**Your assignment**
Scan the records and identify every line in which the string "checkmark" occurs, then return those lines.
Given data below:
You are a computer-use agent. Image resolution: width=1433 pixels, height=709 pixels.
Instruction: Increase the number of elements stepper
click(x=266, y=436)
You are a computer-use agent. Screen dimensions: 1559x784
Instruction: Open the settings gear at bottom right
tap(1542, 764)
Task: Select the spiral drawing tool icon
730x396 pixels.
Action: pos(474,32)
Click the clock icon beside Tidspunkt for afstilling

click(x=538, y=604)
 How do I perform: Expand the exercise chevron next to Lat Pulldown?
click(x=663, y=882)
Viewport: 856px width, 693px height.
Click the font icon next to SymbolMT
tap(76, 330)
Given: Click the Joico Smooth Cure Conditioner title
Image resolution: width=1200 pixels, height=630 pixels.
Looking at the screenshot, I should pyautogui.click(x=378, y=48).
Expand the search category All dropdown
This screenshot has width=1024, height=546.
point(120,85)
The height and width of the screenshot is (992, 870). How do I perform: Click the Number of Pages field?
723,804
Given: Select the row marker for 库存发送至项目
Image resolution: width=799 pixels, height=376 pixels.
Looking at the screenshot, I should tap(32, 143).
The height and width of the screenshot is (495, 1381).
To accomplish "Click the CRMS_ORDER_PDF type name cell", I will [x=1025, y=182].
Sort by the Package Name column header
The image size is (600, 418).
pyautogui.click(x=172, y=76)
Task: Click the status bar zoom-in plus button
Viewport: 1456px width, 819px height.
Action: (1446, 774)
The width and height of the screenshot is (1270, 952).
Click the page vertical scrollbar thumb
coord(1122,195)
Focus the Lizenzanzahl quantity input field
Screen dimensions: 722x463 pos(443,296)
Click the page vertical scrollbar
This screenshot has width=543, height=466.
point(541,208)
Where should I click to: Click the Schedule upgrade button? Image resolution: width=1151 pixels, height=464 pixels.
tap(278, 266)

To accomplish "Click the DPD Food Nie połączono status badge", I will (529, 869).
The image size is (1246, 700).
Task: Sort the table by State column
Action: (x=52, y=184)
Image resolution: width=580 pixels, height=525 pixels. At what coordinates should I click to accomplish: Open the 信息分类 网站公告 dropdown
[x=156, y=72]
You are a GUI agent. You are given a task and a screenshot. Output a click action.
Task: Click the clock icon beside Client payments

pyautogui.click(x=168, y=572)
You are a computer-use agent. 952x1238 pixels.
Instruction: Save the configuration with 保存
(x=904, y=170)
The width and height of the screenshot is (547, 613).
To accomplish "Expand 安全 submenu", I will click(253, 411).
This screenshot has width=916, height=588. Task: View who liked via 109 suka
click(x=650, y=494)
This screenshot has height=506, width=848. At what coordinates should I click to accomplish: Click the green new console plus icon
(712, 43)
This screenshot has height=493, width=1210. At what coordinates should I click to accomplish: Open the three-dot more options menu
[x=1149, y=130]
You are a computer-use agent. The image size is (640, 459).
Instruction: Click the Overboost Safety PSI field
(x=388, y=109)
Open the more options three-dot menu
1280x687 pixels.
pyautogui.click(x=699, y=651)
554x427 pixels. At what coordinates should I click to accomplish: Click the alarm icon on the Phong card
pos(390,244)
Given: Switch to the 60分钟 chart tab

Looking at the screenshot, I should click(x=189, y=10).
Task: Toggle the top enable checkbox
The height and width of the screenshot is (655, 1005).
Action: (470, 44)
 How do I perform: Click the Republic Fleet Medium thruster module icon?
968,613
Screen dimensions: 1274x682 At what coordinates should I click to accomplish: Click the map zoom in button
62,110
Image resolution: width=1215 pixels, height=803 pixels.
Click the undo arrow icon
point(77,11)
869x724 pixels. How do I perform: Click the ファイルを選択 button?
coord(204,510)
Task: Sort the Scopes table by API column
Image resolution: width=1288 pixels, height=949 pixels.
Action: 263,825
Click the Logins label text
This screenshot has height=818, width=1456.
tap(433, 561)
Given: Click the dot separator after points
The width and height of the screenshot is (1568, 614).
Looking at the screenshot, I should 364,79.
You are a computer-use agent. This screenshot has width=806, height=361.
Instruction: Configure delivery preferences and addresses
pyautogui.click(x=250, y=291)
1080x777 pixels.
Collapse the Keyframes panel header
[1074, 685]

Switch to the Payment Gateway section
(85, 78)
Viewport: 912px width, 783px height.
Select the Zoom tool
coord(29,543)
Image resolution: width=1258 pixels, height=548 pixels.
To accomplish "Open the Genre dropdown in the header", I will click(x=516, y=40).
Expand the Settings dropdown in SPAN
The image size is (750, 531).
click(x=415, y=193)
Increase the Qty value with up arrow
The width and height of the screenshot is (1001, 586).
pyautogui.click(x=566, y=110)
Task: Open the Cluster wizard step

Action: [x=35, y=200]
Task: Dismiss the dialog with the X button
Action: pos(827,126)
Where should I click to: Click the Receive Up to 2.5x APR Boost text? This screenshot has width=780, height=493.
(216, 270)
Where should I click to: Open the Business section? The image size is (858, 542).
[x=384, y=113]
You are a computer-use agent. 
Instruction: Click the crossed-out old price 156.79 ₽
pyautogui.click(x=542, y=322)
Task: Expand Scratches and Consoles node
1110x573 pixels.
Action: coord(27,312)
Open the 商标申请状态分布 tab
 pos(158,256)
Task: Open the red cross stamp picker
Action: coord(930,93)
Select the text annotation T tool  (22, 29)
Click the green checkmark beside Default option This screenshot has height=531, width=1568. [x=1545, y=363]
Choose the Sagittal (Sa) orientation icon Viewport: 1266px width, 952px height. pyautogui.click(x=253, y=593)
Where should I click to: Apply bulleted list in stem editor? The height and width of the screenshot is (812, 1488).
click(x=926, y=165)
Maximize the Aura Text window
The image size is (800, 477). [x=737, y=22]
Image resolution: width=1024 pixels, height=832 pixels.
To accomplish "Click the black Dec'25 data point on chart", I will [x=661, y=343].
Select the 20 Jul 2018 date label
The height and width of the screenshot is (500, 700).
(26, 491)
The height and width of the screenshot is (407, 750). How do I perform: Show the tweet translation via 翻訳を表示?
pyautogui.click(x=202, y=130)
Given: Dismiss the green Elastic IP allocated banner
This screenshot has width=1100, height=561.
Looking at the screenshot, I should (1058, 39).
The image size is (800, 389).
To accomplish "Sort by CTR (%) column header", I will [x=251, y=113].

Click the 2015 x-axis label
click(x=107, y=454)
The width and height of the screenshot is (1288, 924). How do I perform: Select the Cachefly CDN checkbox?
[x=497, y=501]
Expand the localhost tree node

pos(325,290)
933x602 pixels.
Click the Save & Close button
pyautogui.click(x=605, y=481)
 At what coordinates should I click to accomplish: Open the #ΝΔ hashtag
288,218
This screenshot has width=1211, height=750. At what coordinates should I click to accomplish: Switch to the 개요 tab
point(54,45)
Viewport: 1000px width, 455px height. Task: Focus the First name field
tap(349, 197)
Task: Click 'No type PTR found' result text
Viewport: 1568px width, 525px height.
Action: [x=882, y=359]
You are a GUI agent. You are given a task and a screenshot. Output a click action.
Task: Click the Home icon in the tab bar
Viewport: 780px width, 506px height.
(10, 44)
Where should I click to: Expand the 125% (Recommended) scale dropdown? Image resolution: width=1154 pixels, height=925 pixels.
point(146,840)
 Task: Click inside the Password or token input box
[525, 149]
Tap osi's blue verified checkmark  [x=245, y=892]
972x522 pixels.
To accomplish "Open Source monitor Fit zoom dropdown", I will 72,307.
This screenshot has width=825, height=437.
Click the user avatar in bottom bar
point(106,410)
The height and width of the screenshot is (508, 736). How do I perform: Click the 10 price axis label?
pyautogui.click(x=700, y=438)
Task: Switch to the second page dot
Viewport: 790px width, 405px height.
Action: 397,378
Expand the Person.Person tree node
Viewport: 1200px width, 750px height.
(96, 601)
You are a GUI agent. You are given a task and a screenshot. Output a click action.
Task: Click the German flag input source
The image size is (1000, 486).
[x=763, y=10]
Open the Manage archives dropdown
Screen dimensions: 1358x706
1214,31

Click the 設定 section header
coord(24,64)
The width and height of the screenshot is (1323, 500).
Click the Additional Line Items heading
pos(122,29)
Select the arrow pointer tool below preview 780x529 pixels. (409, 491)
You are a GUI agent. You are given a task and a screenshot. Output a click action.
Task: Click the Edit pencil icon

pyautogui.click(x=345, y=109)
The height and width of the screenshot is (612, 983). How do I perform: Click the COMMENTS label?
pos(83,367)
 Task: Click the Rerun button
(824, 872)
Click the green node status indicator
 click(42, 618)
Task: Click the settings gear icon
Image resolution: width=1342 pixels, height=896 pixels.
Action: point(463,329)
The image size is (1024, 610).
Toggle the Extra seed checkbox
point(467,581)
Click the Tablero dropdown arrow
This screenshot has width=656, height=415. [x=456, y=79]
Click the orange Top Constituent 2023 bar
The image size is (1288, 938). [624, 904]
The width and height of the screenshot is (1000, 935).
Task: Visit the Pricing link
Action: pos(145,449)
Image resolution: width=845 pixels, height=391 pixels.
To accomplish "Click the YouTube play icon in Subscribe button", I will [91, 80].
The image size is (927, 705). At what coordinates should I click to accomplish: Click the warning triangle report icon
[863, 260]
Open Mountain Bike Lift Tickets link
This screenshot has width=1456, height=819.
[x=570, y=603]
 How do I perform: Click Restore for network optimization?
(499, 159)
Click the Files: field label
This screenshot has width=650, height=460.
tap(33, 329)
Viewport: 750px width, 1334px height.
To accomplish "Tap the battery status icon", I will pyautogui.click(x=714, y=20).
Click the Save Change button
End of Given data.
**Result for this exercise**
Click the green checkmark beside Default option This screenshot has height=531, width=1568. [x=1545, y=363]
Tap osi's blue verified checkmark  [x=245, y=892]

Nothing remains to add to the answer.